The data consist of two pieces, firstly the images, which were saved as 4 dimensions (1 dimension x of image, second y of image, third channels, forth image in order or batch on torch language) numpy arrays, because torch needs 4d arrays, even when as here only a single channel exist. The image are rdeep images from http://research.iac.es/proyecto/stripe82/pages/data.php
This channel is the channel combination with the highest signal to noise ratio. Secondly, information on each images is loaded as data frame, that are in particular the classes spiral and elliptical which are boolean and exclusive here. There are citizen zoo classifications from the zoo projects. Only rather certain ones I included here, but there is no 100% certainty. 

In [2]:
#getting the list of images
myPath='/home/tobias/ml-testing/astr-images'
list_images=[f for f in os.listdir(myPath) 
    if f.endswith('_ell_spiral_im.npy') ]
list_images.sort()
print(len(list_images))
#getting the list of tables 
list_tables=[f for f in os.listdir(myPath) 
    if f.endswith('_ell_spiral_table.csv')]
list_tables.sort()
print(len(list_tables))

43
43


Next I combine the images.

In [4]:
cutouts_gal=comb_nump_4d(list_images)
print(cutouts_gal.shape)

(43, 43, 1, 7875)


Next combining the tables. 

In [6]:
list_df_gal=[]
for i in range(len(list_tables)):
    i=pd.read_csv(list_tables[i])
    list_df_gal.append(i)  
print(f"number of tables is {len(list_df_gal)}")    
df_gal=pd.concat(list_df_gal,ignore_index=True)
print(f"shape of combined data frame {df_gal.shape}")
print(f"shape of image file is {cutouts_gal.shape}")

number of tables is 43
shape of combined data frame (7875, 51)
shape of image file is (43, 43, 1, 7875)


The images and the classification data has the same lengths.

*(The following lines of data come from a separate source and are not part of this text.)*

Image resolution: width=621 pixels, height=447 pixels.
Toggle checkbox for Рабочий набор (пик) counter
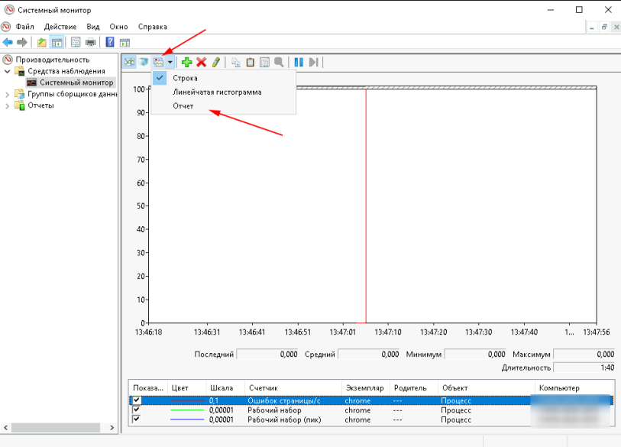point(137,419)
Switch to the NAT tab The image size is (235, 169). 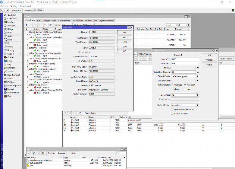point(39,21)
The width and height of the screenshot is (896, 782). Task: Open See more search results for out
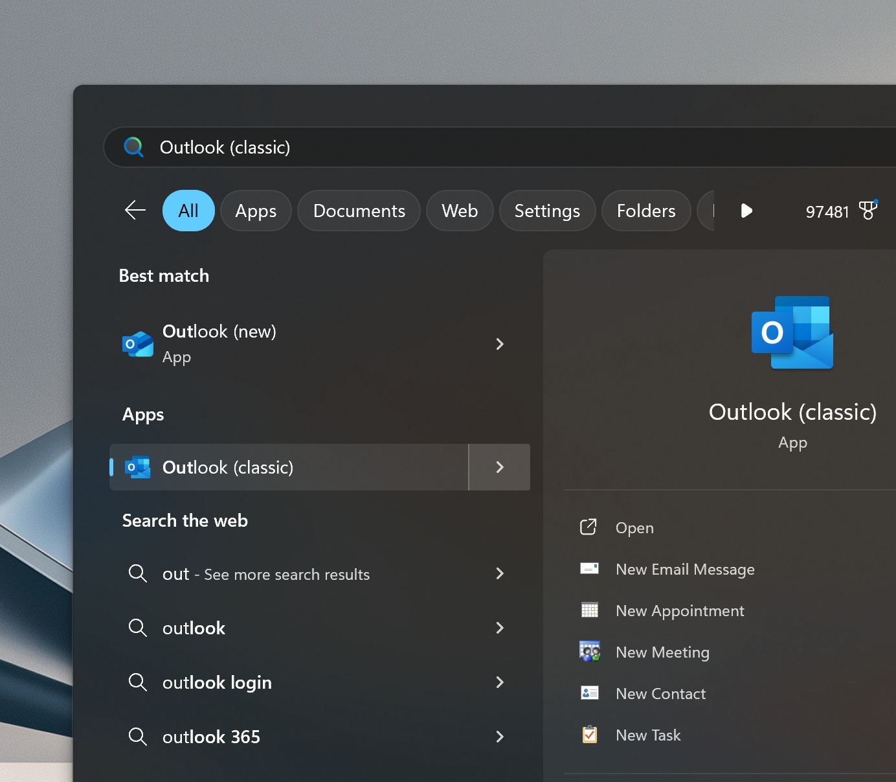(265, 574)
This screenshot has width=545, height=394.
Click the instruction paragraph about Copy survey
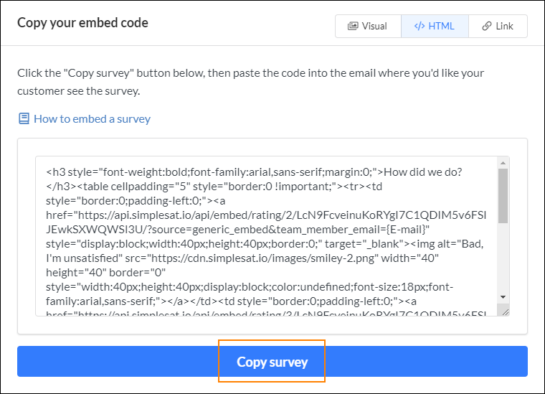click(x=250, y=82)
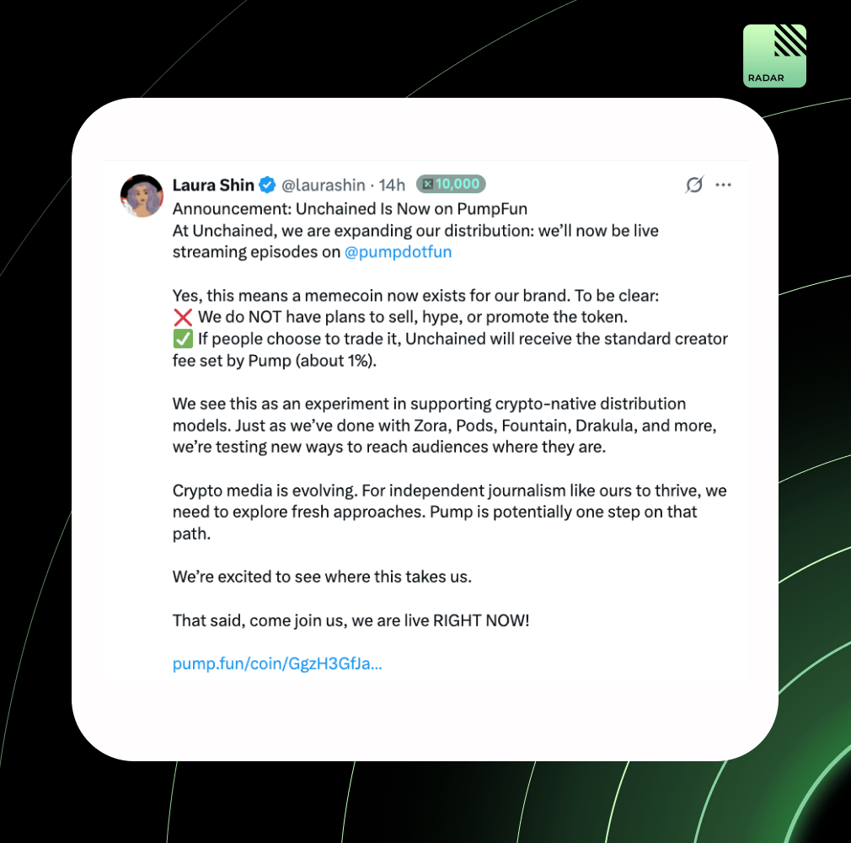The height and width of the screenshot is (843, 851).
Task: Click the RADAR logo badge
Action: [774, 56]
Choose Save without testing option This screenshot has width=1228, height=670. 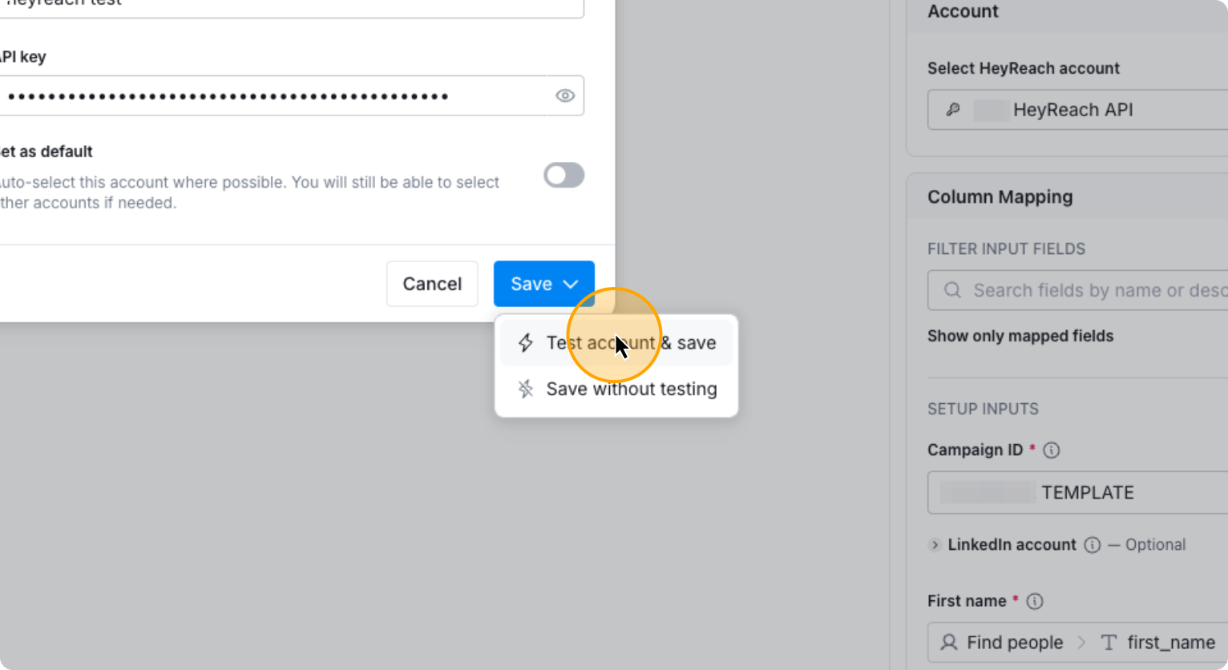point(631,389)
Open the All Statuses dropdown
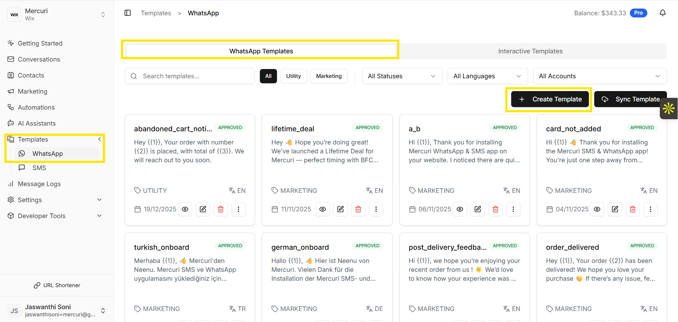 [x=402, y=76]
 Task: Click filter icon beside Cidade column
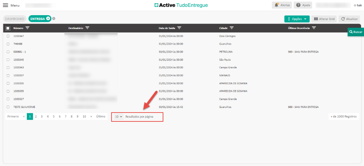pos(232,28)
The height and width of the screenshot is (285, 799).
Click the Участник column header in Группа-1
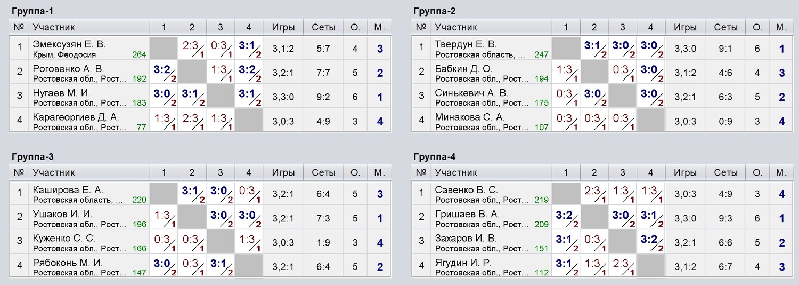(54, 27)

Now I am looking on classes. 

In [7]:
print(df_gal.spiral.value_counts())

1    5766
0    2109
Name: spiral, dtype: int64


The classes are somewhat inbalanced, the ones which are not spiral are ellipticals. 

Next I get stars, the images have the same size as the galaxies since that is needed for 3 way classification even although star can distinguished with a smaller window also. 

In [13]:
#getting the list of star images
list_images_star=[f for f in os.listdir(myPath) 
    if f.endswith('_stars_im.npy') ]
list_images_star.sort()
print(list_images)
#getting the list of star tables 
list_tables_star=[f for f in os.listdir(myPath) 
    if f.endswith('_stars_table.csv')]
list_tables_star.sort()
print(list_tables_star)

['stripe82_01_ell_spiral_im.npy', 'stripe82_02_ell_spiral_im.npy', 'stripe82_03_ell_spiral_im.npy', 'stripe82_04_ell_spiral_im.npy', 'stripe82_05_ell_spiral_im.npy', 'stripe82_06_ell_spiral_im.npy', 'stripe82_07_ell_spiral_im.npy', 'stripe82_08_ell_spiral_im.npy', 'stripe82_09_ell_spiral_im.npy', 'stripe82_10_ell_spiral_im.npy', 'stripe82_11_ell_spiral_im.npy', 'stripe82_12_ell_spiral_im.npy', 'stripe82_13_ell_spiral_im.npy', 'stripe82_14_ell_spiral_im.npy', 'stripe82_15_ell_spiral_im.npy', 'stripe82_16_ell_spiral_im.npy', 'stripe82_17_ell_spiral_im.npy', 'stripe82_18_ell_spiral_im.npy', 'stripe82_19_ell_spiral_im.npy', 'stripe82_20_ell_spiral_im.npy', 'stripe82_21_ell_spiral_im.npy', 'stripe82_22_ell_spiral_im.npy', 'stripe82_23_ell_spiral_im.npy', 'stripe82_24_ell_spiral_im.npy', 'stripe82_25_ell_spiral_im.npy', 'stripe82_26_ell_spiral_im.npy', 'stripe82_27_ell_spiral_im.npy', 'stripe82_28_ell_spiral_im.npy', 'stripe82_29_ell_spiral_im.npy', 'stripe82_30_ell_spiral_im.npy', 'stripe82

Combining them now.

In [15]:
cutouts_star=comb_nump_4d(list_images_star)
print(cutouts_star.shape)
list_df_star=[]
for i in range(len(list_tables_star)):
    i=pd.read_csv(list_tables_star[i])
    list_df_star.append(i)  
df_star=pd.concat(list_df_star,ignore_index=True)
print(f"shape of combined data frame {df_star.shape}")
print(f"shape of image file is {cutouts_star.shape}")

(43, 43, 1, 31530)
shape of combined data frame (31530, 48)
shape of image file is (43, 43, 1, 31530)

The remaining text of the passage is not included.